**ENTRIES**
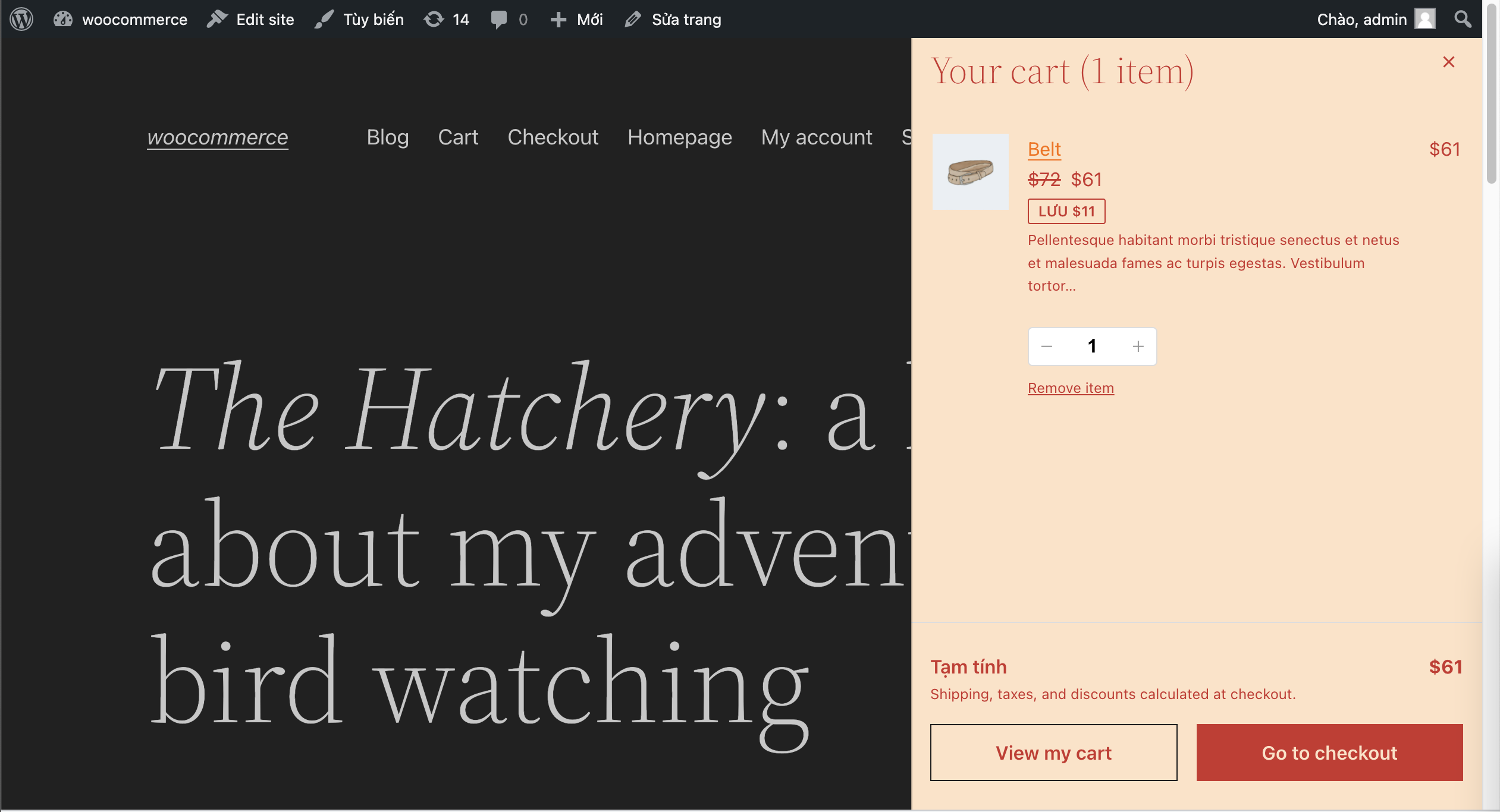Viewport: 1500px width, 812px height.
Task: Open the Checkout menu item
Action: tap(553, 137)
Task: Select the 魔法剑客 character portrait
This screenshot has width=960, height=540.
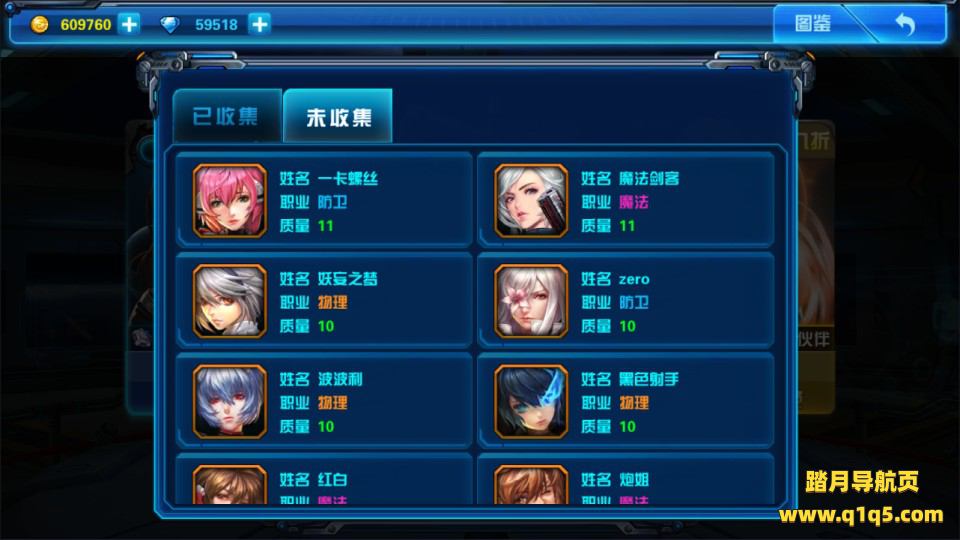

**GIVEN TASK**
Put each line of text from all the items above into a JSON list of strings, one string per line, with blank lines and the pictures left out.

**WRITTEN RESPONSE**
[
  "Viewport: 1500px width, 812px height.",
  "Task: Open the Checkout menu item",
  "Action: tap(553, 137)",
  "Task: Select the 魔法剑客 character portrait",
  "This screenshot has width=960, height=540."
]